At first, my data showed not a normality, so I transformed to log10
and became good normal distribution.
Note that this automatically transforms the effects. See this question on the same transformation you did. You would have to discuss if you rather want a generalized linear model (not "general linear model").
It is generally not a good idea to transform in order to keep the distributional assumptions. If the assumptions are not met, you will miss your type-I-error rate, which is bad, but is healed often by large sample sizes. On the other hand, if you transform it in a way that you cannot interpret the effects in terms of your experiment, it is worse.
Variance homogeneity (homoskedasticity) is usually not so big a problem any more as there are procedures which can deal with it (I think they are even implemented in SPSS). In your case, data are even perfectly balanced (N=23), so there is even an exact procedure for it. I would generally suggest to use a procedure supporting homoskedasticity. If your choice of method depends on the result of a variance homogenity test, you are in fact using a two-staged procedure that behaves differently than the single staged procedures.
If the assumption of normality for one-way ANOVA does not hold, you can turn to a nonparametric analog to the one-way ANOVA: the Kruskal-Wallis test. Just as the assumption of normality underlying the unpaired t test may not be met, thus motivating the use of the rank sum test, onne can then use Dunn's test, or the more powerful (but less well known) Conover-Iman test to conduct post hoc pairwise tests if one rejects the omnibus Kruskal-Wallis test's null hypothesis.
In their most general form the nonparametric tests (Kruskal Wallis, rank sum, Dunn's, etc.) do not assume equal variances among groups. Instead, they test:
$$H_{0}:P(X_{A}>X_{B})=0.5$$
with
$$H_{a}:P(X_{A}>X_{B})\ne0.5$$
Or in words: the null hypothesis is that the probability that a randomly selected observation from group A is greater than a randomly selected observation from group B equals one half. The alternative is that the probability is not one half. For the Kruskal-Wallis test, the null hypothesis is that the probability that a randomly selected value from any group is greater than a randomly selected observation from any other group equals one half, with the alternative that at least one group that has a probability not equal to one half for being greater than a randomly selected value from another group.
One can interpret these as tests of location shift, median difference, or mean difference if the variances for all groups are all equal and the shapes of the distribution are the same (this is a pretty stringent requirement!), but nonparametric tests do not require such assumptions to use.
I have published a software package to perform Dunn's test for R (dunn.test), and Dunn's test for Stata (dunntest), and a software package to perform the Conover-Iman test for R (conover.test), and the Conover-Iman test for Stata (conovertest). Both packages correct for ties, and implement an array of familywise error rate and false discovery rate adjustments for multiple comparisons.
References
Dunn, O. J. (1964). Multiple comparisons using rank sums. Technometrics, 6(3):241–252.

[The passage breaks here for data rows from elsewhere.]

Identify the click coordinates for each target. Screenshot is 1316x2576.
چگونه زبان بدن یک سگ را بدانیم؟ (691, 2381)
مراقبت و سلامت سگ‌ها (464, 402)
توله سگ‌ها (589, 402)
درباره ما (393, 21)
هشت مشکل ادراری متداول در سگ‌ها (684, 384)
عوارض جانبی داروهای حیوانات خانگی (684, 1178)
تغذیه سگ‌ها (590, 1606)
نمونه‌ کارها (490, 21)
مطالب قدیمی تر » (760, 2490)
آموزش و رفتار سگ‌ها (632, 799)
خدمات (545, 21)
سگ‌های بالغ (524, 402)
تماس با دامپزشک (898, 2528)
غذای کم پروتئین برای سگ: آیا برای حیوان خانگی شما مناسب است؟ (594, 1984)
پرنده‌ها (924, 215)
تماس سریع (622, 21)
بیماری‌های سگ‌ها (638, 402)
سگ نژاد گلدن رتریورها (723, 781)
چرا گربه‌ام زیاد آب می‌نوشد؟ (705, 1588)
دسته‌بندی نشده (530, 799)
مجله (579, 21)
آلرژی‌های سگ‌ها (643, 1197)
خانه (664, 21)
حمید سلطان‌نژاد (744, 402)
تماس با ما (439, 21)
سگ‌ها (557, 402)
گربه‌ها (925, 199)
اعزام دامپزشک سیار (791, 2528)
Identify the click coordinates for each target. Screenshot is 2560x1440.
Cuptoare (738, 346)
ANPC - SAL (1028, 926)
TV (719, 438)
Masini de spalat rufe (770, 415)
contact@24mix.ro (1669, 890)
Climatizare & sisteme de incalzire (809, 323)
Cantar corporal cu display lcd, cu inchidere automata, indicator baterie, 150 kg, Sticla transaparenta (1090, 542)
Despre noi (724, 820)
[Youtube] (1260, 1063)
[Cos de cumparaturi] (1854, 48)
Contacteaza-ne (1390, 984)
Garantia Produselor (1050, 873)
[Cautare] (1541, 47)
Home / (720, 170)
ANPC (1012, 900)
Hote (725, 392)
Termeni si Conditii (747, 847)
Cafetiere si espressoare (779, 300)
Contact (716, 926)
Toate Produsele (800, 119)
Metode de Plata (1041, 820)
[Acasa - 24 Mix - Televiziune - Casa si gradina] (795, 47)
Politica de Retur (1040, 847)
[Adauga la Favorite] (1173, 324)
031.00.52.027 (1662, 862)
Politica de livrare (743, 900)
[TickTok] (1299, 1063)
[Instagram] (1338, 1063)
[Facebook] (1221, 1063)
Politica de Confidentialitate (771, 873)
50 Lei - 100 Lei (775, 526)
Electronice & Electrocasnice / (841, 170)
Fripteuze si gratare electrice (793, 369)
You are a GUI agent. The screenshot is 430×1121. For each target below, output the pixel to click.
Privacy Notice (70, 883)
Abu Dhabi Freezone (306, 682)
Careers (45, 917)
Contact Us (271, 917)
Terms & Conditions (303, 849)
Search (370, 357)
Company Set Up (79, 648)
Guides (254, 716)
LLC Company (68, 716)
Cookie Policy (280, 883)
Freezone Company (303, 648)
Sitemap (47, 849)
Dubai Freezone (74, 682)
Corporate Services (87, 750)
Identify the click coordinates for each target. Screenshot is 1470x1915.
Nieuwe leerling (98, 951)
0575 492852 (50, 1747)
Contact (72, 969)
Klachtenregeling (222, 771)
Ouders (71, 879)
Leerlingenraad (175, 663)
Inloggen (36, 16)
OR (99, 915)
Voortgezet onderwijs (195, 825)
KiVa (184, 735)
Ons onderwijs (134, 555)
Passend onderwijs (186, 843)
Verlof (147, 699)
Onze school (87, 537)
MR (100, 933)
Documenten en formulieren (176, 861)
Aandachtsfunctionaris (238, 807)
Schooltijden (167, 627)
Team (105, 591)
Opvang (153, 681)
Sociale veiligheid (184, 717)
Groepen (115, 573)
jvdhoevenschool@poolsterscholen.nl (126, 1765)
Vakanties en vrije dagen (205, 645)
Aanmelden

Conover, W. J. (1999). Practical Nonparametric Statistics. Wiley, Hoboken, NJ, 3rd edition.
Conover, W. J. and Iman, R. L. (1979). On multiple-comparisons procedures. Technical Report LA-7677-MS, Los Alamos Scientific Laboratory.
Best Answer
If I am interpreting your question correctly, there are 5 treatment levels. One group is control, one group is, say, standard treatment, and 3 groups are investigational treatment at 3 different doses. You have a sample of fish that have been randomized 1:2:1:1:1 in this experiment for the 5 groups. You are interested in whether the investigational treatment is better than standard treatment and/or control.
If indeed your experiment follows as I've described, you ought to break this out into multiple comparisons. No need for Bonferroni correction, since the substantive question "Is treatment better?" is approximately the same in all possible comparisons. T-tests do indeed handle unequal variances. However, just as ordinary linear regression adjusting for a binary predictor is an analogue of a t-test with equal variances, generalized estimating equations is an analogue of the t-test with unequal variances. You can correct for heteroscedasticity by calculating robust standard errors which is either easily supplied as an option in SPSS or else SPSS is horribly outdated.
This just goes to show that when you test for assumptions, it's very difficult to interpret the meaning of the p-value. The assumption was a problem, you find the assumptions aren't met, now you have two problems. Better to have no assumptions at all.